Strange GCC short int conversion warning

Question

I have a bit of C code, which goes exactly like this:

short int fun16(void){
    short int a = 2;
    short int b = 2;
    return a+b;
}

When I try to compile it with GCC, I get the warning:

warning: conversion to 'short int' from 'int' may alter its value [-Wconversion]
  return a+b;
          ^

Though there is no visible conversion. Both operands are short and even the returning value is short as well. So, what's the catch?

Answer 1

Quoting the standard (§6.3.1.1 ¶2):

The following may be used in an expression wherever an int or unsigned int may be used:

• An object or expression with an integer type (other than int or unsigned int ) whose integer conversion rank is less than or equal to the rank of int and unsigned int .
• A bit-field of type _Bool , int , signed int , or unsigned int .

If an int can represent all values of the original type, the value is converted to an int ; otherwise, it is converted to an unsigned int . These are called the integer promotions . All other types are unchanged by the integer promotions.

The -Wconversion flag warns about:

Warn for implicit conversions that may alter a value. This includes conversions between real and integer, like abs (x) when x is double ; conversions between signed and unsigned, like unsigned ui = -1; and conversions to smaller types, like sqrtf (M_PI) . Do not warn for explicit casts like abs ((int) x) and ui = (unsigned) -1 , or if the value is not changed by the conversion like in abs (2.0) . Warnings about conversions between signed and unsigned integers can be disabled by using -Wno-sign-conversion .

Answer 2

When you do arithmetic computations, the operands are subject to "the usual arithmetic conversions" (a superset of the "integer promotions" quoted in Acme's answer —he beat me to this but I'll go ahead and post anyway :-) ). These widen short int to plain int , so:

a + b

computes the same result as:

((int) a) + ((int) b)

The return statement must then narrow this int to a short int , and this is where gcc produces the warning.

Answer 3

From The C Programming Language section 2.7 Type Conversion

• If either operand is long double , convert the other to long double .
• Otherwise, if either operand is double , convert the other to double .
• Otherwise, if either operand is float , convert the other to float .
• Otherwise, convert char and short to int .
• Then, if either operand is long , convert the other to long .

Answer 4

当两个操作数都很short ，它们在算术运算中被隐式提升为int 。

Answer 5

If an int can represent all values of the original type, the value is converted to an int; otherwise, it is converted to an unsigned int. These are called the integer promotions. All other types are unchanged by the integer promotions.

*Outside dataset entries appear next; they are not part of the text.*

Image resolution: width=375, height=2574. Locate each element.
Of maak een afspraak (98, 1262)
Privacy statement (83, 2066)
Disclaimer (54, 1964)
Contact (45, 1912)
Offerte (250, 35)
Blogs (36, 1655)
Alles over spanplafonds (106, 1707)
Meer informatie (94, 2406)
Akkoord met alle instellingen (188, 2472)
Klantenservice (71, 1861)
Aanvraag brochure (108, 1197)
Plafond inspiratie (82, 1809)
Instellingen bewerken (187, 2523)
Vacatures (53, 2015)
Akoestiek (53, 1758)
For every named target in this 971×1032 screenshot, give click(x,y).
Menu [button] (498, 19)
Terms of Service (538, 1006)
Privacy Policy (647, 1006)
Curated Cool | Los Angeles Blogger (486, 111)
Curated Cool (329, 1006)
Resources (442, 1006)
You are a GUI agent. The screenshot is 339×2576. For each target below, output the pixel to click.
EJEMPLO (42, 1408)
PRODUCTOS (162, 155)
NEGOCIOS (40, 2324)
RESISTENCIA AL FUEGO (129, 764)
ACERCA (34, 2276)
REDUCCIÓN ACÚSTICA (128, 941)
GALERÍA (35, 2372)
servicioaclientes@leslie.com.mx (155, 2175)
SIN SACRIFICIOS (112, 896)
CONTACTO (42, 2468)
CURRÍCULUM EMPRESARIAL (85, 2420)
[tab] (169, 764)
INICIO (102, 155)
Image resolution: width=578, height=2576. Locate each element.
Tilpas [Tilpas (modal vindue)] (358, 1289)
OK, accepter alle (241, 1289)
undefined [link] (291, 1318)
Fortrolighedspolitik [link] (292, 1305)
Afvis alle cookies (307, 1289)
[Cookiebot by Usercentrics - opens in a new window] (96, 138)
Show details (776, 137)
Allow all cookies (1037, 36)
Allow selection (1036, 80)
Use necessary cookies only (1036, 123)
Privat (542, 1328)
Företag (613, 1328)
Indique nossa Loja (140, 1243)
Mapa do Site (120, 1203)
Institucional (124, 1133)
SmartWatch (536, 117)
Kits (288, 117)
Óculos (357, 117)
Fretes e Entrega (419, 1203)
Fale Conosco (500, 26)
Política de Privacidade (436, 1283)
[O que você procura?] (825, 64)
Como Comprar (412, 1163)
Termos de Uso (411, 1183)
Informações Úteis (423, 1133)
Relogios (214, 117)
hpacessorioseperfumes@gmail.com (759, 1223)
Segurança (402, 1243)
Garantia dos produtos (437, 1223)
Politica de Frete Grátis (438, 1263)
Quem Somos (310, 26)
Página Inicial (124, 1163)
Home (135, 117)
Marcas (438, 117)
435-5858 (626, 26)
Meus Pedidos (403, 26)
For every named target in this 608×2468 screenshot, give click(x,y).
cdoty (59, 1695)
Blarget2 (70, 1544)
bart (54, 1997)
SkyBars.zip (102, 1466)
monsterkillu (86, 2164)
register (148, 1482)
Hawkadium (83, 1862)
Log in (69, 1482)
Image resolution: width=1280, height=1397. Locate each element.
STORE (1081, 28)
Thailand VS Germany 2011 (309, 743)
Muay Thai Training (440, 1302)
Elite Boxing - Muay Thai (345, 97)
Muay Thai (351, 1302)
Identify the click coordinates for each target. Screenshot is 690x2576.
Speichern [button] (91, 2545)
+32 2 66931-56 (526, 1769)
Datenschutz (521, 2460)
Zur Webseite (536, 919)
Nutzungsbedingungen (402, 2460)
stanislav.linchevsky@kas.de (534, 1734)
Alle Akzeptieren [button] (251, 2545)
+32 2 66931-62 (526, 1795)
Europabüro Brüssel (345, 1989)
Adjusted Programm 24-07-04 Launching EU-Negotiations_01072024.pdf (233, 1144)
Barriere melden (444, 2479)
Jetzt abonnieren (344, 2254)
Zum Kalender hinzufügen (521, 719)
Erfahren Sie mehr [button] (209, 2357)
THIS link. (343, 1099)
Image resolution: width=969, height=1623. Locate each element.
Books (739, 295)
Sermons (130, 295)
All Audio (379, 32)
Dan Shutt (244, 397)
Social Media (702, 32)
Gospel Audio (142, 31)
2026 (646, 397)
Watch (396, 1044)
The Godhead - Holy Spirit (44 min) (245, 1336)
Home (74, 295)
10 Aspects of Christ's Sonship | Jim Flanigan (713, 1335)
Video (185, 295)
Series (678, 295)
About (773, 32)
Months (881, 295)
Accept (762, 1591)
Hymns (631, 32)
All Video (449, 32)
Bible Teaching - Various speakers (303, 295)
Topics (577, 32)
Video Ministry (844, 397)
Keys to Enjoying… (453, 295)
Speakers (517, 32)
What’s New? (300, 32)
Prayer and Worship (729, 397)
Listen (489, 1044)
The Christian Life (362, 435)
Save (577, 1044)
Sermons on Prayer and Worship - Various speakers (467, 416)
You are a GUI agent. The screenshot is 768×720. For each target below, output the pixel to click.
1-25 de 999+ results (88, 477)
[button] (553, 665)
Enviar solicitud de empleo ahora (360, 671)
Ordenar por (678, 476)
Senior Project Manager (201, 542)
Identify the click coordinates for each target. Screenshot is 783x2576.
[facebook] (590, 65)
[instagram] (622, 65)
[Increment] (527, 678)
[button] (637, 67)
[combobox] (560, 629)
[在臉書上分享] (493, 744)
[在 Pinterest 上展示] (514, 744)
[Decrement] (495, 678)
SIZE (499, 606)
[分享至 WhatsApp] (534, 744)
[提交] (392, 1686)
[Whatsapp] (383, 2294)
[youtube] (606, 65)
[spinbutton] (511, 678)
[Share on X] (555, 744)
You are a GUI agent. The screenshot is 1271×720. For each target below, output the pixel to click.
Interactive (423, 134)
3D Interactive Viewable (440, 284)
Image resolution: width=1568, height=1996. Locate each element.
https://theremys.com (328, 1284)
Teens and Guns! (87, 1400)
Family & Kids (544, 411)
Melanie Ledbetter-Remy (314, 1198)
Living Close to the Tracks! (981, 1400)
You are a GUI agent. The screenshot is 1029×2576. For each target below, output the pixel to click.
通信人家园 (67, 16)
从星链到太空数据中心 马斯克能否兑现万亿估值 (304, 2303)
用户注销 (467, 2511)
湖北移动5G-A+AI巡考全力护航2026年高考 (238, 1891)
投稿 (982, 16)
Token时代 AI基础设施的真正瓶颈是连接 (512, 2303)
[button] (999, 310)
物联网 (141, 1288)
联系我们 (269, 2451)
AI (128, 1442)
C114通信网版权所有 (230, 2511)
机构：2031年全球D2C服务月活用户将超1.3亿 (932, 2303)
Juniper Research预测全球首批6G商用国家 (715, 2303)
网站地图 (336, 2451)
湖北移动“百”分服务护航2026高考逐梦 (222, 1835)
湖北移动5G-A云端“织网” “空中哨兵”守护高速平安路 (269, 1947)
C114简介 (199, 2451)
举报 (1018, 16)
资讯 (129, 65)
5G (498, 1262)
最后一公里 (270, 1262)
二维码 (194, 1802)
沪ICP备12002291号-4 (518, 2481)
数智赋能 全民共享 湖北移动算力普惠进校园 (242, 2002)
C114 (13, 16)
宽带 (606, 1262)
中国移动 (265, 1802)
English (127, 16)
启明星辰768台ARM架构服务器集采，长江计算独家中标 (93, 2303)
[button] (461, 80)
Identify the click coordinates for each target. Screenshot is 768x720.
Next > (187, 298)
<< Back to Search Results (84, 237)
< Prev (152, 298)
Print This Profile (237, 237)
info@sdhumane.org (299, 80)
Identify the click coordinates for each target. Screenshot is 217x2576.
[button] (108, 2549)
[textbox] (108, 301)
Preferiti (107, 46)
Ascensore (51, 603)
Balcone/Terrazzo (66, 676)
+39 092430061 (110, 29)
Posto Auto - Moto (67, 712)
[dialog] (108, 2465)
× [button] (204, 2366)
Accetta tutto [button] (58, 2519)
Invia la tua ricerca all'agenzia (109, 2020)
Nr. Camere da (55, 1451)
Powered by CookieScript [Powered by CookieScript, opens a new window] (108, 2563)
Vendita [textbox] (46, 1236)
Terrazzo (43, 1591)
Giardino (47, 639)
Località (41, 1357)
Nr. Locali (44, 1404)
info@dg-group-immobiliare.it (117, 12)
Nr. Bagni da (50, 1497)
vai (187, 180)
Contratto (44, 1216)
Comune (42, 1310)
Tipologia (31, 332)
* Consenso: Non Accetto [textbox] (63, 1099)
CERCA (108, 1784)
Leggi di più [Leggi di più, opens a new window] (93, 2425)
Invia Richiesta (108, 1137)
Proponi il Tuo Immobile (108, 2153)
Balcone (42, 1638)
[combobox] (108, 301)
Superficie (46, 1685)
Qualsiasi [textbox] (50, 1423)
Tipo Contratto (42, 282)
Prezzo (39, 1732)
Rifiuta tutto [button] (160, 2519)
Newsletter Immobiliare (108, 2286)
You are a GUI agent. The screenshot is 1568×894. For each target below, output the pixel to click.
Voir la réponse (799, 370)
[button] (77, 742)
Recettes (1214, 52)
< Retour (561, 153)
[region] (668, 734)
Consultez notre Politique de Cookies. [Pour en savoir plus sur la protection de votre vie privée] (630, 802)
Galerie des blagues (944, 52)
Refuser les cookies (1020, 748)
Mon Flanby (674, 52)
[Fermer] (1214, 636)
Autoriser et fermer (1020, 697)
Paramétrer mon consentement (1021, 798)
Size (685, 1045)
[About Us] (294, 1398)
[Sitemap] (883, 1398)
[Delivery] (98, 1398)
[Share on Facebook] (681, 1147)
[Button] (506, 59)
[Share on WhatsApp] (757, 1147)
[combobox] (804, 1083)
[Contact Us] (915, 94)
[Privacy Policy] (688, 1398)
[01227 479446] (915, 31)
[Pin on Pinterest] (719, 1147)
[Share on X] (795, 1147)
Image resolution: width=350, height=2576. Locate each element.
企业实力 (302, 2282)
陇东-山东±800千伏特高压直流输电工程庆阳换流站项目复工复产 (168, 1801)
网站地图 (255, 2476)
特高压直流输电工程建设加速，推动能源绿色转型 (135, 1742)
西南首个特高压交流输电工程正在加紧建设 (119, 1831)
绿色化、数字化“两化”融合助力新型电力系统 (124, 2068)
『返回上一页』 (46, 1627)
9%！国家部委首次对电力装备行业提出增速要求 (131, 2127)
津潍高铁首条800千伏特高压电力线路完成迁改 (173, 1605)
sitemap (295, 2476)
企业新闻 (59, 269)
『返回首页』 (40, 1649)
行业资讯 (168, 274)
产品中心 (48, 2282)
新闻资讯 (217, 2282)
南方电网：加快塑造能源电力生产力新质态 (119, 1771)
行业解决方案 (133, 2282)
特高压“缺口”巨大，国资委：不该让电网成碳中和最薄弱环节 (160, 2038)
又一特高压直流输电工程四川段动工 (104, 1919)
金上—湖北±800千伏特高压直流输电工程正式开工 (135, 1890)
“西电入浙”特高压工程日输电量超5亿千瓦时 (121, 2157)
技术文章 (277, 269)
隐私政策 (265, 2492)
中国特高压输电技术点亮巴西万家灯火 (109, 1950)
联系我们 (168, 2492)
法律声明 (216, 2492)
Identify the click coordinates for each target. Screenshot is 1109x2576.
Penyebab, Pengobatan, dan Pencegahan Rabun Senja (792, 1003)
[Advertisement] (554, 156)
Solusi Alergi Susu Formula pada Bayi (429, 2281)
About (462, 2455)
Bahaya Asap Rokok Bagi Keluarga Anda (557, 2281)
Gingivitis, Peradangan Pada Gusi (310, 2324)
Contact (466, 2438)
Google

Refer the following post: Why must a short be converted to an int before arithmetic operations in C and C++?

Answer 6

GCC will only perform these implicit upscaling to int on operations which generate temporaries:

++i
i += 2

will not generate temporaries.

i = j + 1

will.

The following code:

std::cout << sizeof(i) << " "
<< sizeof(i + 1) << " " 
<< sizeof(i + static_cast<unsigned short>(1)) << " " 
<< sizeof(static_cast<unsigned short>(i) + static_cast<unsigned short>(1)) << " " 
<< sizeof(++i) << " " 
<< sizeof(i + 0x0F) << " " 
<< sizeof(i += 1) << std::endl;

Will give the following output in either release or debug modes: 2 4 4 4 2 4 2

Indicating that while some things may suppress the warning, they don't actually stop the compiler upscaling to int. So to lose the warning, stop the generation of temporaries.